━━━ Dataset records

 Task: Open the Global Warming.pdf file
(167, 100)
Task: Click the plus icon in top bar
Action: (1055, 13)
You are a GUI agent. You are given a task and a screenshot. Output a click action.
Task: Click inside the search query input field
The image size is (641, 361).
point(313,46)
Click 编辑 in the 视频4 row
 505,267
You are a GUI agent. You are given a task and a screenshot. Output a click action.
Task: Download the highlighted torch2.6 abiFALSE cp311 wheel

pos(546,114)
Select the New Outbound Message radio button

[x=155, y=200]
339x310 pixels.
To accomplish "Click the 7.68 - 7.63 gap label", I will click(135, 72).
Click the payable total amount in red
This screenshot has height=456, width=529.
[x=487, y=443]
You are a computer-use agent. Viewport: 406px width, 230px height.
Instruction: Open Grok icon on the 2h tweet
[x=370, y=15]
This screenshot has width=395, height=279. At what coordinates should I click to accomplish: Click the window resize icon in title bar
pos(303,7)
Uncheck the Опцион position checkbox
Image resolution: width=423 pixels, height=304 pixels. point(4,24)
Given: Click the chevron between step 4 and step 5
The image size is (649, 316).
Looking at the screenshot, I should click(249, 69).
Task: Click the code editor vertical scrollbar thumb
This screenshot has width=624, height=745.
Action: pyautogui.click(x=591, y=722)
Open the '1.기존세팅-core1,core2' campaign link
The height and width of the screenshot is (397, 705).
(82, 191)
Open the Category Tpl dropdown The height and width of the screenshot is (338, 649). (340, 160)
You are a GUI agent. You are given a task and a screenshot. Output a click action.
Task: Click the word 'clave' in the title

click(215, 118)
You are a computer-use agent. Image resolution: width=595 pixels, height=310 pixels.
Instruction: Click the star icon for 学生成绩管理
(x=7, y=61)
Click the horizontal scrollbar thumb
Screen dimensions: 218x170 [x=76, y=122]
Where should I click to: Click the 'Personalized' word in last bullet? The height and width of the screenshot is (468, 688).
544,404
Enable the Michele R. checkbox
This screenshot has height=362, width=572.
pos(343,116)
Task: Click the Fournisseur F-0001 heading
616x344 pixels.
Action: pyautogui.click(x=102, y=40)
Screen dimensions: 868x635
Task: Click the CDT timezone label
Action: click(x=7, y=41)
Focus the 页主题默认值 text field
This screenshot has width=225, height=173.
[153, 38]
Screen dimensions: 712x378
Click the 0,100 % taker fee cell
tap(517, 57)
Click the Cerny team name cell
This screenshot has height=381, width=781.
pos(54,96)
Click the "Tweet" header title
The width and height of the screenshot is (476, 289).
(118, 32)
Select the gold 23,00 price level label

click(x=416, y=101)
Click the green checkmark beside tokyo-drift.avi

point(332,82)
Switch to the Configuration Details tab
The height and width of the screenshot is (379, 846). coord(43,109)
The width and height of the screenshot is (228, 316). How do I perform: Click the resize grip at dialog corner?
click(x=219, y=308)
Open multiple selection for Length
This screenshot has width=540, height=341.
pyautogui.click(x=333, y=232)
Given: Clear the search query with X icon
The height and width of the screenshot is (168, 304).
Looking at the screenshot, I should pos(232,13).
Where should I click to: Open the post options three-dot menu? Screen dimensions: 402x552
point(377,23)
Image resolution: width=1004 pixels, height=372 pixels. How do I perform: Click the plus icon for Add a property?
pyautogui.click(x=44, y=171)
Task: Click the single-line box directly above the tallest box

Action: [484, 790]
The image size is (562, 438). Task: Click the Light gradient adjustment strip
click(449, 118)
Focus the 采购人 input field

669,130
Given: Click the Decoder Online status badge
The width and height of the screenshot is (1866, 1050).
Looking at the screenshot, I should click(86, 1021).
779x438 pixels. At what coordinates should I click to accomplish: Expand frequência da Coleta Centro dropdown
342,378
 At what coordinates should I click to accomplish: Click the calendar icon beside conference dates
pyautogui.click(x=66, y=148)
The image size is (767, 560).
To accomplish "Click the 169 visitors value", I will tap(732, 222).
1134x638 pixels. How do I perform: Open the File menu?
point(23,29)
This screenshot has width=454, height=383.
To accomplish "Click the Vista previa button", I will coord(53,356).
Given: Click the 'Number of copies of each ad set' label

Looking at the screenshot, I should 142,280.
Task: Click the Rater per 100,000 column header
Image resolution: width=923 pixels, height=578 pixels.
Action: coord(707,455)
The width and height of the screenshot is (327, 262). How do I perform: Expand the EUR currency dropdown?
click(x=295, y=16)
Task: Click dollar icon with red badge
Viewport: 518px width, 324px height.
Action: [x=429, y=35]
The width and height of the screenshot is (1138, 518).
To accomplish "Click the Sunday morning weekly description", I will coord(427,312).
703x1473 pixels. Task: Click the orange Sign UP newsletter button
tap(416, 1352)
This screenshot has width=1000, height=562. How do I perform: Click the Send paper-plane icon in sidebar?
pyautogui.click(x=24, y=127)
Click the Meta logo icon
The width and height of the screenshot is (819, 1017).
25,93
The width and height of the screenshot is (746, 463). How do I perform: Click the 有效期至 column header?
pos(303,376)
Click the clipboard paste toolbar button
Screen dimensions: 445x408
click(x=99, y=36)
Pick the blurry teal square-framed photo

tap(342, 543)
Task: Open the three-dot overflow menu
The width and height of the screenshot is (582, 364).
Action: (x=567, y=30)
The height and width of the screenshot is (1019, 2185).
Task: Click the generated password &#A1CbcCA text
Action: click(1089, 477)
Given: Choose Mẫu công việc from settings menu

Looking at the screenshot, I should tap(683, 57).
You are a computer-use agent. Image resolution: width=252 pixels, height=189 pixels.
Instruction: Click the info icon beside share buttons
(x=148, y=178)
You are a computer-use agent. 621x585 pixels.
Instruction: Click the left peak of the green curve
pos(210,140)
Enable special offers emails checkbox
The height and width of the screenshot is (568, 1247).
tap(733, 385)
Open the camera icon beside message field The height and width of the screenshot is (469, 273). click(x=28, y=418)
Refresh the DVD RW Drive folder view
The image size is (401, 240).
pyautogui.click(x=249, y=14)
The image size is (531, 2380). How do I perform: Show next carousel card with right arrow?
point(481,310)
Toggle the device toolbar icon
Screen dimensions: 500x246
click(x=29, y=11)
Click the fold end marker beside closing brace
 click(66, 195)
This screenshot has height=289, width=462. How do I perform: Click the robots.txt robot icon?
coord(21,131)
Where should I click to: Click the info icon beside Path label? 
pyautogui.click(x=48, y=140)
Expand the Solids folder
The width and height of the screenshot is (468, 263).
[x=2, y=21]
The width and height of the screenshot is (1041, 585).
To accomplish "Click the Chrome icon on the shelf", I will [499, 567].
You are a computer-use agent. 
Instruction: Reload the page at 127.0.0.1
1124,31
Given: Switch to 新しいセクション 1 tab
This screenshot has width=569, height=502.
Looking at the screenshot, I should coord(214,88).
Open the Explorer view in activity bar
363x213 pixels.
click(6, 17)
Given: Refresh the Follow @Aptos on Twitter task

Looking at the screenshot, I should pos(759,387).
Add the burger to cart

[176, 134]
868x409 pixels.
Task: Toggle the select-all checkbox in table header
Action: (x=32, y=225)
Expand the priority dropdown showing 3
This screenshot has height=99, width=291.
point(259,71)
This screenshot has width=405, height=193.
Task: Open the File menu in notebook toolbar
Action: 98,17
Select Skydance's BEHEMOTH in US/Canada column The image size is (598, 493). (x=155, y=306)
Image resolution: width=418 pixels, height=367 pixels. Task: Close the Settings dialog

━━━━━━

Assignment:
Your answer should be only the number of lines in the entries above that hold the string "search".

Your response:
2